----- Provided data
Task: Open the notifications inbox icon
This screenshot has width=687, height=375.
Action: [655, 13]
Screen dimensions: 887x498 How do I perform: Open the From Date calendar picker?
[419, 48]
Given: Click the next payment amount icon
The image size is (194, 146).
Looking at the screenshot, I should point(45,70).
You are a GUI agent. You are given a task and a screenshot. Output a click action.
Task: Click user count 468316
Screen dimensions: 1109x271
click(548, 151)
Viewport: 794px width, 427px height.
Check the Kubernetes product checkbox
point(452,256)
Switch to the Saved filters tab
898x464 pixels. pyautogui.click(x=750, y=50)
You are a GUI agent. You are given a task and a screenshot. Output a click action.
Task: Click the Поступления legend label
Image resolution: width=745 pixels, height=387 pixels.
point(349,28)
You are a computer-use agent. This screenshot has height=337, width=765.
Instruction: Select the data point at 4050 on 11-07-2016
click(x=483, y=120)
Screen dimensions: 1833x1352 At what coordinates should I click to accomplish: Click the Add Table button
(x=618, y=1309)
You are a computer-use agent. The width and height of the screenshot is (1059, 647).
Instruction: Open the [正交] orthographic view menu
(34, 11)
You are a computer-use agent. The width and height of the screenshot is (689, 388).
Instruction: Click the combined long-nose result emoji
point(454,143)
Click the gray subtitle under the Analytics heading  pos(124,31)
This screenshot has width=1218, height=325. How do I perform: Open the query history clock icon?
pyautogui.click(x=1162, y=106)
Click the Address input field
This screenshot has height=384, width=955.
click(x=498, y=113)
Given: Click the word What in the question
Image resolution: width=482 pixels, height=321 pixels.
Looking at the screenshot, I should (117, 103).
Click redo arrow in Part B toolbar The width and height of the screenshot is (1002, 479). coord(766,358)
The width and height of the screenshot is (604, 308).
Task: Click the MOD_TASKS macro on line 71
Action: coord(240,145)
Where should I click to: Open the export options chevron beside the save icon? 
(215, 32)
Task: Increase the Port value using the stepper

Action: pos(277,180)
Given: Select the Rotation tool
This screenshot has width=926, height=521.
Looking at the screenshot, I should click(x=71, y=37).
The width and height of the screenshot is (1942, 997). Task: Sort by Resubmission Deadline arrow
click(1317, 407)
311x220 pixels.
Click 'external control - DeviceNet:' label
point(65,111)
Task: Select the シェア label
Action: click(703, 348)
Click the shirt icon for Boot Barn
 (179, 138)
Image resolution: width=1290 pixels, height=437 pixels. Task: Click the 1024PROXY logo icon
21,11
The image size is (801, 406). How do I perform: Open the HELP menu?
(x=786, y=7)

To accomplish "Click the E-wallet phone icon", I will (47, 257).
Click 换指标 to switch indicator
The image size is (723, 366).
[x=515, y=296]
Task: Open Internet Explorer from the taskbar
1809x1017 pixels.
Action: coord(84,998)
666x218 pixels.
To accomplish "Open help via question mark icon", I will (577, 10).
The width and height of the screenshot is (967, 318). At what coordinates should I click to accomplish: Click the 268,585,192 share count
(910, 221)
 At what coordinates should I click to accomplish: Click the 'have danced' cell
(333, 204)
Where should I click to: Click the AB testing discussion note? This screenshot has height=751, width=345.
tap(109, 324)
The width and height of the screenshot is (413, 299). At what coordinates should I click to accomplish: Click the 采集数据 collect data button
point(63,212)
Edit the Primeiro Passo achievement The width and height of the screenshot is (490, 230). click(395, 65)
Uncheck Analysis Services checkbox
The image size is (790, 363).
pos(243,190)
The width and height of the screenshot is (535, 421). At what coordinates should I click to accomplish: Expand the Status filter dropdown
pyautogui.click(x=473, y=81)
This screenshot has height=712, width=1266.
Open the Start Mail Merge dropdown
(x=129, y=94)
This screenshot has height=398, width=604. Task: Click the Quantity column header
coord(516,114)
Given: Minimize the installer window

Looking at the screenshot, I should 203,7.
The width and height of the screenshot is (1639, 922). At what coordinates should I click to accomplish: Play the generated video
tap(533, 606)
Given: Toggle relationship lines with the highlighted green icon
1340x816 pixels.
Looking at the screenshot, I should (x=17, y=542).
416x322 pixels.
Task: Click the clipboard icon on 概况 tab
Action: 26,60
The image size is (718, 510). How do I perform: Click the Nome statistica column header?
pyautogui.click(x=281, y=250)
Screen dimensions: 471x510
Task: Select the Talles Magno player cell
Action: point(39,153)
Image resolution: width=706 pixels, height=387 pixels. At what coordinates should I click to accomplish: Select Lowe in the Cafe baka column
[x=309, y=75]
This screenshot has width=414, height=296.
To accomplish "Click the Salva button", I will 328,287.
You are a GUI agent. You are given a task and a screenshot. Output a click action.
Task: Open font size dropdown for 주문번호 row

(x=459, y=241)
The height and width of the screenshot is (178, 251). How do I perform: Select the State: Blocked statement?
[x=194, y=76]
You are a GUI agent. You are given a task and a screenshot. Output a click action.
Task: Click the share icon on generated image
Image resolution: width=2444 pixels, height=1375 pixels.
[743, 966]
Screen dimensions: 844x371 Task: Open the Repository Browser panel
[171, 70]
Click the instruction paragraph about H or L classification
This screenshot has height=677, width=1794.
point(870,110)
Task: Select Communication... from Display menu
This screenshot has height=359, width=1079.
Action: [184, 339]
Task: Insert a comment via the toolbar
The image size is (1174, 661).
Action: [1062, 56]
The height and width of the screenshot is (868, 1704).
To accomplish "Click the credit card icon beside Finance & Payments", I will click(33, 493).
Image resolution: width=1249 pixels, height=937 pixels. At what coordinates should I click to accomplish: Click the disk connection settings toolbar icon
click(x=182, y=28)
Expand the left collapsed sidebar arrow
----------
* **Goal of the exercise**
Edit all the rows above so that every "GUI agent" becomes "screen assistant", and leave everything else as it is.

* **Result below**
Task: Open the notifications inbox icon
This screenshot has width=687, height=375.
Action: [655, 13]
Screen dimensions: 887x498 How do I perform: Open the From Date calendar picker?
[419, 48]
Given: Click the next payment amount icon
The image size is (194, 146).
Looking at the screenshot, I should point(45,70).
You are a screen assistant. You are given a task and a screenshot. Output a click action.
Task: Click user count 468316
Screen dimensions: 1109x271
click(548, 151)
Viewport: 794px width, 427px height.
Check the Kubernetes product checkbox
point(452,256)
Switch to the Saved filters tab
898x464 pixels. pyautogui.click(x=750, y=50)
You are a screen assistant. You are given a task and a screenshot. Output a click action.
Task: Click the Поступления legend label
Image resolution: width=745 pixels, height=387 pixels.
point(349,28)
You are a computer-use agent. This screenshot has height=337, width=765.
Instruction: Select the data point at 4050 on 11-07-2016
click(x=483, y=120)
Screen dimensions: 1833x1352 At what coordinates should I click to accomplish: Click the Add Table button
(x=618, y=1309)
You are a computer-use agent. The width and height of the screenshot is (1059, 647).
Instruction: Open the [正交] orthographic view menu
(34, 11)
You are a computer-use agent. The width and height of the screenshot is (689, 388).
Instruction: Click the combined long-nose result emoji
point(454,143)
Click the gray subtitle under the Analytics heading  pos(124,31)
This screenshot has width=1218, height=325. How do I perform: Open the query history clock icon?
pyautogui.click(x=1162, y=106)
Click the Address input field
This screenshot has height=384, width=955.
click(x=498, y=113)
Given: Click the word What in the question
Image resolution: width=482 pixels, height=321 pixels.
Looking at the screenshot, I should (117, 103).
Click redo arrow in Part B toolbar The width and height of the screenshot is (1002, 479). coord(766,358)
The width and height of the screenshot is (604, 308).
Task: Click the MOD_TASKS macro on line 71
Action: coord(240,145)
Where should I click to: Open the export options chevron beside the save icon? 
(215, 32)
Task: Increase the Port value using the stepper

Action: pos(277,180)
Given: Select the Rotation tool
This screenshot has width=926, height=521.
Looking at the screenshot, I should click(x=71, y=37).
The width and height of the screenshot is (1942, 997). Task: Sort by Resubmission Deadline arrow
click(1317, 407)
311x220 pixels.
Click 'external control - DeviceNet:' label
point(65,111)
Task: Select the シェア label
Action: click(703, 348)
Click the shirt icon for Boot Barn
 (179, 138)
Image resolution: width=1290 pixels, height=437 pixels. Task: Click the 1024PROXY logo icon
21,11
The image size is (801, 406). How do I perform: Open the HELP menu?
(x=786, y=7)

To accomplish "Click the E-wallet phone icon", I will (47, 257).
Click 换指标 to switch indicator
The image size is (723, 366).
[x=515, y=296]
Task: Open Internet Explorer from the taskbar
1809x1017 pixels.
Action: coord(84,998)
666x218 pixels.
To accomplish "Open help via question mark icon", I will (577, 10).
The width and height of the screenshot is (967, 318). At what coordinates should I click to accomplish: Click the 268,585,192 share count
(910, 221)
 At what coordinates should I click to accomplish: Click the 'have danced' cell
(333, 204)
Where should I click to: Click the AB testing discussion note? This screenshot has height=751, width=345.
tap(109, 324)
The width and height of the screenshot is (413, 299). At what coordinates should I click to accomplish: Click the 采集数据 collect data button
point(63,212)
Edit the Primeiro Passo achievement The width and height of the screenshot is (490, 230). click(395, 65)
Uncheck Analysis Services checkbox
The image size is (790, 363).
pos(243,190)
The width and height of the screenshot is (535, 421). At what coordinates should I click to accomplish: Expand the Status filter dropdown
pyautogui.click(x=473, y=81)
This screenshot has height=712, width=1266.
Open the Start Mail Merge dropdown
(x=129, y=94)
This screenshot has height=398, width=604. Task: Click the Quantity column header
coord(516,114)
Given: Minimize the installer window

Looking at the screenshot, I should 203,7.
The width and height of the screenshot is (1639, 922). At what coordinates should I click to accomplish: Play the generated video
tap(533, 606)
Given: Toggle relationship lines with the highlighted green icon
1340x816 pixels.
Looking at the screenshot, I should (x=17, y=542).
416x322 pixels.
Task: Click the clipboard icon on 概况 tab
Action: 26,60
The image size is (718, 510). How do I perform: Click the Nome statistica column header?
pyautogui.click(x=281, y=250)
Screen dimensions: 471x510
Task: Select the Talles Magno player cell
Action: point(39,153)
Image resolution: width=706 pixels, height=387 pixels. At what coordinates should I click to accomplish: Select Lowe in the Cafe baka column
[x=309, y=75]
This screenshot has width=414, height=296.
To accomplish "Click the Salva button", I will 328,287.
You are a screen assistant. You are given a task and a screenshot. Output a click action.
Task: Open font size dropdown for 주문번호 row

(x=459, y=241)
The height and width of the screenshot is (178, 251). How do I perform: Select the State: Blocked statement?
[x=194, y=76]
You are a screen assistant. You are given a task and a screenshot. Output a click action.
Task: Click the share icon on generated image
Image resolution: width=2444 pixels, height=1375 pixels.
[743, 966]
Screen dimensions: 844x371 Task: Open the Repository Browser panel
[171, 70]
Click the instruction paragraph about H or L classification
This screenshot has height=677, width=1794.
point(870,110)
Task: Select Communication... from Display menu
This screenshot has height=359, width=1079.
Action: [184, 339]
Task: Insert a comment via the toolbar
The image size is (1174, 661).
Action: [1062, 56]
The height and width of the screenshot is (868, 1704).
To accomplish "Click the credit card icon beside Finance & Payments", I will click(33, 493).
Image resolution: width=1249 pixels, height=937 pixels. At what coordinates should I click to accomplish: Click the disk connection settings toolbar icon
click(x=182, y=28)
Expand the left collapsed sidebar arrow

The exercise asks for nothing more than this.